Been in aus now four yrs and its been great. However this last yr I have felt very unsettled. I had my third child and really struggled. My husband works, I don't, (used to be a teacher). I just feel useless worthless and am fed up. We just had a trip back to uk and I decided I wanted to move back. My husband is ok with that and could return to his old job. I am just worried ant making the wrong decision. We live out in Redlands, it's lovely and quiet. However, I am so unfulfilled. I have friends yet most from uk and tend to be unsettled too. The guys tend to work and don't feel so homesick. My other two boys are at school. I constantly hear from everyone in uk how depressing and awful it is, with crime high, immigration issues etc. Is it really so bad. I worry abt uprooting the kids to then worry even more abt them.

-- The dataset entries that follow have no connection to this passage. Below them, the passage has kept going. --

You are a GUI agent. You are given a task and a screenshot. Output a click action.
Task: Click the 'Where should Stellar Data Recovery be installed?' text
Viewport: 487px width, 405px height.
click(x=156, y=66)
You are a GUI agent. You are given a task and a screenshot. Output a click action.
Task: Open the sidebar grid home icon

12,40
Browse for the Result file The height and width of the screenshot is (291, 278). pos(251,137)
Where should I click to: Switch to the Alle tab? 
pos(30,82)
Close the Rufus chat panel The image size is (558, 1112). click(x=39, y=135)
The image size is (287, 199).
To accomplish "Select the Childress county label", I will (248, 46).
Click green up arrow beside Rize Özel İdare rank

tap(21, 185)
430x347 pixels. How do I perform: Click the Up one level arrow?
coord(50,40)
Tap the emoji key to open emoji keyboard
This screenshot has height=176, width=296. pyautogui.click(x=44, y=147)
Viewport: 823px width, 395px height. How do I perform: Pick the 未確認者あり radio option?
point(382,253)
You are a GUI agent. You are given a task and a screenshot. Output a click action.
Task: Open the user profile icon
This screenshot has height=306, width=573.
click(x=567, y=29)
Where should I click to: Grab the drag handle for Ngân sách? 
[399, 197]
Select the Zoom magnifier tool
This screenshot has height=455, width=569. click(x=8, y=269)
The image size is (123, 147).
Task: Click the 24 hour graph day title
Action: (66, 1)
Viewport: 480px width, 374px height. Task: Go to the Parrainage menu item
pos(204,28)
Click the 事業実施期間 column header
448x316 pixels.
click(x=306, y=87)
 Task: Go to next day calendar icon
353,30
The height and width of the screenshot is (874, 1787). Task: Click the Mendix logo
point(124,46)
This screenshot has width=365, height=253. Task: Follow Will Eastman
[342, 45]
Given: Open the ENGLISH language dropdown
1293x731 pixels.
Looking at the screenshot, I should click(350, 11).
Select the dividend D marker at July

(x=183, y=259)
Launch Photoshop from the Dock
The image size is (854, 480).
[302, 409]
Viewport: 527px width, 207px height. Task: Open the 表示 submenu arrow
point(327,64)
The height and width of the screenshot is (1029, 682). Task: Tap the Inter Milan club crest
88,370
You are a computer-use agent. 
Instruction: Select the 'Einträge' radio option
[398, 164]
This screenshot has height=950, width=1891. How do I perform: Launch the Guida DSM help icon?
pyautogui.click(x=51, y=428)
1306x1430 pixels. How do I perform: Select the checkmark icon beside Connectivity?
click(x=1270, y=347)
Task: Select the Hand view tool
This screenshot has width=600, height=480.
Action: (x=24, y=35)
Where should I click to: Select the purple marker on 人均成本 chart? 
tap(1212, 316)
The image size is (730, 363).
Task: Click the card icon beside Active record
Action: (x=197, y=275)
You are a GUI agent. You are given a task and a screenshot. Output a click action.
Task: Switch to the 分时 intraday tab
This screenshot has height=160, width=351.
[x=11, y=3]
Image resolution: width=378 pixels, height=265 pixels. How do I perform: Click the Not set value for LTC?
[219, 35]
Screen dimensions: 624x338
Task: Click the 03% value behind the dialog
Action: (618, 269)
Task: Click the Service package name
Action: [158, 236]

I have started to be concerned abt my own parents hence one of reasons for returning too. But then shouldn't it be abt my family. My children are happy with whatever yet are young. I think life is calmer here. We would move back to Essex where we came from although I don't want to live same town.
Does this make sense. I think I just want some reassurance and want to know how life is back there. Visiting is always fun as we seeing so many people, yet I know real life is not like that.